After reviewing Rivas’s incident report, defendant-appellant Teresa Pendleton, a disciplinary officer, charged the plaintiff with participating in an attempt to take Rivas hostage. She scheduled a disciplinary hearing for July 22, 2002. The plaintiff was not given advance written notice of the charges; 1 until the hearing commenced, he assumed that he had been relegated to the hole for cursing at a correctional officer from his cell during the July 14 lockdown.

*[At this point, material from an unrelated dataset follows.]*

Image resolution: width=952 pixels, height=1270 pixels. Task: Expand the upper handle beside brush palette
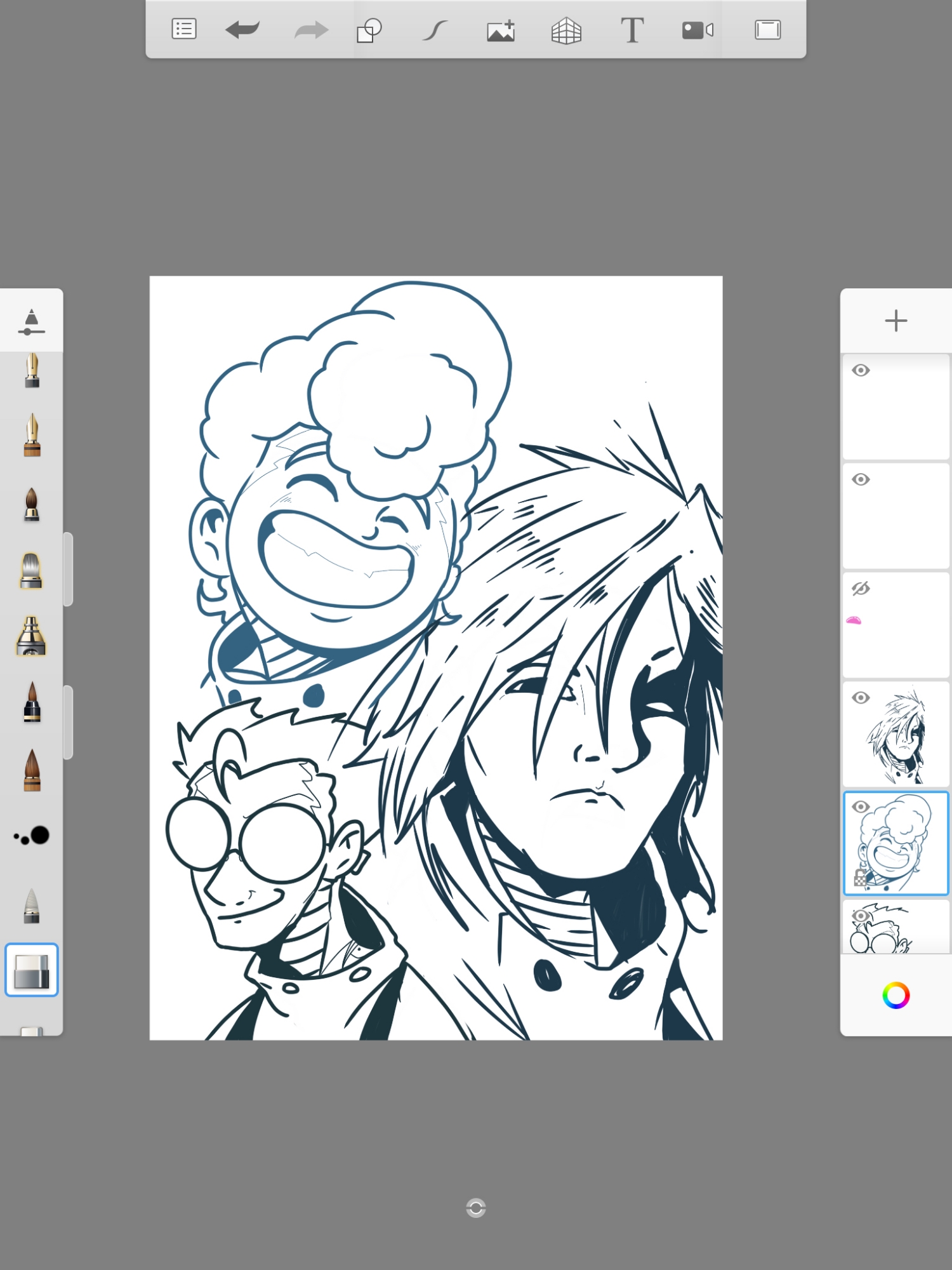[69, 569]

When the plaintiff belatedly learned the nature of the charges, he told Pendleton of his alibi (that he was lifting weights elsewhere in the prison) and identified two potential witnesses to his whereabouts. Pendleton chose not to interview the named individuals. In at least one instance, she admitted that she did not do so because she had made up her mind in advance that the putative witness would not tell the truth. She also refused to credit statements of other accused inmates that tended to exonerate the plaintiff. And, finally, when prison officials who were conducting an internal investigation of the incident asked Pendleton to withhold the imposition of any sanctions until they had completed their probe, she nonetheless plunged ahead, found the plaintiff guilty, and imposed sanctions prior to the completion of the internal investigation (and without making the slightest effort to ascertain the status of that investigation).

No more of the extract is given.